Manure is More Valuable than Pigs

US - Minnesota soil scientist, Gyles Randall, explains that pig manure is a valuable resource, and how to keep odours to a minimum. He says ninety per cent of manure in the region is now injected into crop land.
calendar icon 28 October 2008
clock icon 5 minute read

Liquid gold keeping farmers financially afloat or a vile, foul-smelling gunk that is a threat to the environment. What is hog manure? So begins an article in Albert Lea Tribune from Minnesota.

The downward trend in hog prices and the dramatic rise in fertilizer costs have turned conventional wisdom on its head. Hog manure, long considered only a nasty byproduct of the pork production industry, has suddenly become a financial lifeline. Whenever plans for a new swine confinement barn are announced, neighbours complain about what the smell of concentrated hog manure will do to the quality of their lives.

Common sense can solve a lot of problems, said an area expert. Gyles Randall is a soil scientist with the University of Minnesota's Southern Research and Outreach Center in Waseca. A good management plan is essential for hog producers, and many legal hoops are placed in the way of those seeking permission to build a hog confinement barn. Randall said a critical element in mitigating manure odour is location.

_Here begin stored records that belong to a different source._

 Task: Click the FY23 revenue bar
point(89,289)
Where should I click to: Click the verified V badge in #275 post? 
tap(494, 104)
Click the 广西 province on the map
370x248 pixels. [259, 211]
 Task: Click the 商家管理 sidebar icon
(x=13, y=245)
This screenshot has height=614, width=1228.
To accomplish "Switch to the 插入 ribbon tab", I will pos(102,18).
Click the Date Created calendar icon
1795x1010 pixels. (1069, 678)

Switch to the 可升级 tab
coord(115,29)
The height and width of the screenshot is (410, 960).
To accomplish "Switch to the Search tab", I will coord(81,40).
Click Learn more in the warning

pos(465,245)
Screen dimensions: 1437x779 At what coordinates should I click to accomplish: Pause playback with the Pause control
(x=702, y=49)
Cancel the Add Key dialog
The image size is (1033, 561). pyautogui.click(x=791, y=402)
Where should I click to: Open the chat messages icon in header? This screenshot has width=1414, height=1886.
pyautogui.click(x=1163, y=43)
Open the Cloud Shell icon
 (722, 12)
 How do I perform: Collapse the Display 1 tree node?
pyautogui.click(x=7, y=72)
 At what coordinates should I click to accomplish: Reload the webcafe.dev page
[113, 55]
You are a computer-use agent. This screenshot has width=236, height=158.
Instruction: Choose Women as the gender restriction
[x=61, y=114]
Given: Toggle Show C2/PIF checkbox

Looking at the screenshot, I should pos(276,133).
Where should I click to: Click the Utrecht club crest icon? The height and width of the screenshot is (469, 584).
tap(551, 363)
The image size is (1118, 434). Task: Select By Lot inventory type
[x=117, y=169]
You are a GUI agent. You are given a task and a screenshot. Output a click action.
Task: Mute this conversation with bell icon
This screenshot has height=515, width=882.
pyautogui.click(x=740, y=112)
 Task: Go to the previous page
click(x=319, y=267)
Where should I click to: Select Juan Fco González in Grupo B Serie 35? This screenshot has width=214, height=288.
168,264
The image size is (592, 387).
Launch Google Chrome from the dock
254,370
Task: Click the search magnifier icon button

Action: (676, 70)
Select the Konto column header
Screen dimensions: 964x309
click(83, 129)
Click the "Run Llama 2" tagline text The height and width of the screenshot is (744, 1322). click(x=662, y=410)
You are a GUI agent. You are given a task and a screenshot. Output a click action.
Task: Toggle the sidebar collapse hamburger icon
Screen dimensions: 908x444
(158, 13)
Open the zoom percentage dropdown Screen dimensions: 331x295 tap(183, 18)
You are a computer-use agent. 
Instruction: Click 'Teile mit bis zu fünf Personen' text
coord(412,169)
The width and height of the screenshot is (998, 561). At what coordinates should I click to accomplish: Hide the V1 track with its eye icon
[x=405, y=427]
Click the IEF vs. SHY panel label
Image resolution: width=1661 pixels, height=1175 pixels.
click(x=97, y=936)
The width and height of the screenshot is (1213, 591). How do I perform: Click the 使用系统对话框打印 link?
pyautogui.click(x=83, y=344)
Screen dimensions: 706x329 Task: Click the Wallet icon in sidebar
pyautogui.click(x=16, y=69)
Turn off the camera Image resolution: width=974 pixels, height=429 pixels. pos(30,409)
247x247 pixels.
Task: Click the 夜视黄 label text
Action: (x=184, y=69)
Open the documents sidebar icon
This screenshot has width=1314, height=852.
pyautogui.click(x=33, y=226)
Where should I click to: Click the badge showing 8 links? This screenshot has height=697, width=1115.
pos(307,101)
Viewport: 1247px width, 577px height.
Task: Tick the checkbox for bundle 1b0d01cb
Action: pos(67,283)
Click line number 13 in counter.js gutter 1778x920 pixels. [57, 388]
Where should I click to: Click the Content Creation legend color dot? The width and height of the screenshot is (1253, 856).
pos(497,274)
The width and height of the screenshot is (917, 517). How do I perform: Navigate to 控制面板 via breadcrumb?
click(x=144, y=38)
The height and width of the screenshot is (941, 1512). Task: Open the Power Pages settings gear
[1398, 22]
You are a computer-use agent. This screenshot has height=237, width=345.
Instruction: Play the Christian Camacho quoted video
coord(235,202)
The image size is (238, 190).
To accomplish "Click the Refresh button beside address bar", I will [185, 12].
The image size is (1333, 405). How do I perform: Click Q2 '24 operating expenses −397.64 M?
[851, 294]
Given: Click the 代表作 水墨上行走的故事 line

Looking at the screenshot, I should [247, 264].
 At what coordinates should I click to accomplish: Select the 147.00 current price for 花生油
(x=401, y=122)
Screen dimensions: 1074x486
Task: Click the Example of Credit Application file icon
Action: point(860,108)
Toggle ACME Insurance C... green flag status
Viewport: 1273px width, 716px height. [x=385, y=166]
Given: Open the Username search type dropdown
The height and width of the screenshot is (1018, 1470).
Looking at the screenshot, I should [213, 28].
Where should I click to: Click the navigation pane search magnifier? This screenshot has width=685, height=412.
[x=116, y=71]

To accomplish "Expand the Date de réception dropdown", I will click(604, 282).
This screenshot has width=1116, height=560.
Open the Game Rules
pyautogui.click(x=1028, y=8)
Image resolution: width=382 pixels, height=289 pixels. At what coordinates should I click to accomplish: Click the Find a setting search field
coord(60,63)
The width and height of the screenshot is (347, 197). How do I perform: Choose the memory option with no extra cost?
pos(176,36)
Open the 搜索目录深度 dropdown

"You don't want to get too many confinement barns in a small area," Randall said. "Odour becomes a problem when there is too much density."

Overcrowding of confinement operations can also result in too much manure being spread over a small area of farmland, increasing odor problems. Timing is another key element in solving manure related odor problems.

"The goal for every operator is to only empty their pits and apply the manure once a year," he said.

"I hate to admit it, but the manure is worth more than the pigs."
Midge Boettger, hog farmer

Modern technology plays an important role in odour mitigation. In recent years, more manure has been injected directly into the soil. In years past, manure was spread on top of the ground, increasing the intensity of odour problems.

"Ninety percent of manure is now injected, and that has to be a primary objective for producers," Randall said.

Some feed company salesmen have claimed that adding supplements to hog feed can limit the smell of manure, but Randall is not buying it.

"The proof is not in the pudding. I'm sceptical," he said.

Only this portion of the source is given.